Early life and education
Bishop-elect Trochanowski was born into the Greek-Catholic family of Jan and Olga Trochanowski in the Lubusz Voivodeship. His parents were forcibly resettled with another Ukrainians in Poland, from ethnical Ukrainian territories to the Recovered Territories in the western Poland during Operation Vistula in the 1947 and were actively involved in the parochial life. After graduation of the school education in his native Szprotawa, he joined the Major Theological Seminary in Lublin, simultaneously studying in the John Paul II Catholic University of Lublin (1994–2000).
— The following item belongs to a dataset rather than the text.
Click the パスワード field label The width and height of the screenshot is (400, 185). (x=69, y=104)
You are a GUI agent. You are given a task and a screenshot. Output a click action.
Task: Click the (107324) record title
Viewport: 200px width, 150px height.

He also undertook specialist studies at the Pontifical Faculty of Theology at the University of Wrocław with a licentiate degree, and in 2012 he obtained the title of the Doctor of Theology in ecumenism at the Faculty of Theology of the University of Adam Mickiewicz in Poznań.

Pastoral work
He was ordained as priest on 29 July 2000 in Wrocław for the Ukrainian Catholic Eparchy of Wrocław-Gdańsk by eparchial bishop Włodzimierz Juszczak and immediately was appointed as an assistant priest to the parishes of Wrocław, Środa Śląska, Oława and Oleśnica (2000–2001)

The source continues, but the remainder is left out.